WHAT IS REQUIRED:
Each of the entries below should be written out exactly as it reads.

THE RECORDS:
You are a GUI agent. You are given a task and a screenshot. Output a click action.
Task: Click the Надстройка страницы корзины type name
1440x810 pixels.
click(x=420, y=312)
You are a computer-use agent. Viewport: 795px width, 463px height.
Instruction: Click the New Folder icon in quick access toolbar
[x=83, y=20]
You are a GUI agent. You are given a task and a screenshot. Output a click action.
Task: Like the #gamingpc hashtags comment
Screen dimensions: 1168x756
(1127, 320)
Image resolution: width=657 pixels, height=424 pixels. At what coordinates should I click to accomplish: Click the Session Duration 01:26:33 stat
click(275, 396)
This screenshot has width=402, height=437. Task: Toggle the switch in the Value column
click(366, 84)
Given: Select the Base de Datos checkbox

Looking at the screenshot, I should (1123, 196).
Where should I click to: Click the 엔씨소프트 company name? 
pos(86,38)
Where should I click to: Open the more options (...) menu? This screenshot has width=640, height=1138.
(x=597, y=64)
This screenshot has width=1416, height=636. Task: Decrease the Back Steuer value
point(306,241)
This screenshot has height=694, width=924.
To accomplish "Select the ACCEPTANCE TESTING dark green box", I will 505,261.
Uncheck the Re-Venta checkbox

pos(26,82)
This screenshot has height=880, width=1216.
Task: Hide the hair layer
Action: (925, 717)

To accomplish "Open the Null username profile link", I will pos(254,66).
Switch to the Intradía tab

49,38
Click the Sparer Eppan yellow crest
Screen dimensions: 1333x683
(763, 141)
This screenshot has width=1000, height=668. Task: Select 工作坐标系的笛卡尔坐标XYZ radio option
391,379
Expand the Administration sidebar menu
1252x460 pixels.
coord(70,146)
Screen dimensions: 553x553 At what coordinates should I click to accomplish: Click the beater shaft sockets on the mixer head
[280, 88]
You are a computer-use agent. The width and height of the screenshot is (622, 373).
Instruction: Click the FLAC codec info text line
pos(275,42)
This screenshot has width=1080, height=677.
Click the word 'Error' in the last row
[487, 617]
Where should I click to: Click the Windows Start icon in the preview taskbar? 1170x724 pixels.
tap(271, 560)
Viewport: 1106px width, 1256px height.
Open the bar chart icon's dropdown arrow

REPLY:
You are a GUI agent. You are given a task and a screenshot. Output a click action.
Task: Click the Надстройка страницы корзины type name
1440x810 pixels.
click(x=420, y=312)
You are a computer-use agent. Viewport: 795px width, 463px height.
Instruction: Click the New Folder icon in quick access toolbar
[x=83, y=20]
You are a GUI agent. You are given a task and a screenshot. Output a click action.
Task: Like the #gamingpc hashtags comment
Screen dimensions: 1168x756
(1127, 320)
Image resolution: width=657 pixels, height=424 pixels. At what coordinates should I click to accomplish: Click the Session Duration 01:26:33 stat
click(275, 396)
This screenshot has width=402, height=437. Task: Toggle the switch in the Value column
click(366, 84)
Given: Select the Base de Datos checkbox

Looking at the screenshot, I should (1123, 196).
Where should I click to: Click the 엔씨소프트 company name? 
pos(86,38)
Where should I click to: Open the more options (...) menu? This screenshot has width=640, height=1138.
(x=597, y=64)
This screenshot has width=1416, height=636. Task: Decrease the Back Steuer value
point(306,241)
This screenshot has height=694, width=924.
To accomplish "Select the ACCEPTANCE TESTING dark green box", I will 505,261.
Uncheck the Re-Venta checkbox

pos(26,82)
This screenshot has height=880, width=1216.
Task: Hide the hair layer
Action: (925, 717)

To accomplish "Open the Null username profile link", I will pos(254,66).
Switch to the Intradía tab

49,38
Click the Sparer Eppan yellow crest
Screen dimensions: 1333x683
(763, 141)
This screenshot has width=1000, height=668. Task: Select 工作坐标系的笛卡尔坐标XYZ radio option
391,379
Expand the Administration sidebar menu
1252x460 pixels.
coord(70,146)
Screen dimensions: 553x553 At what coordinates should I click to accomplish: Click the beater shaft sockets on the mixer head
[280, 88]
You are a computer-use agent. The width and height of the screenshot is (622, 373).
Instruction: Click the FLAC codec info text line
pos(275,42)
This screenshot has width=1080, height=677.
Click the word 'Error' in the last row
[487, 617]
Where should I click to: Click the Windows Start icon in the preview taskbar? 1170x724 pixels.
tap(271, 560)
Viewport: 1106px width, 1256px height.
Open the bar chart icon's dropdown arrow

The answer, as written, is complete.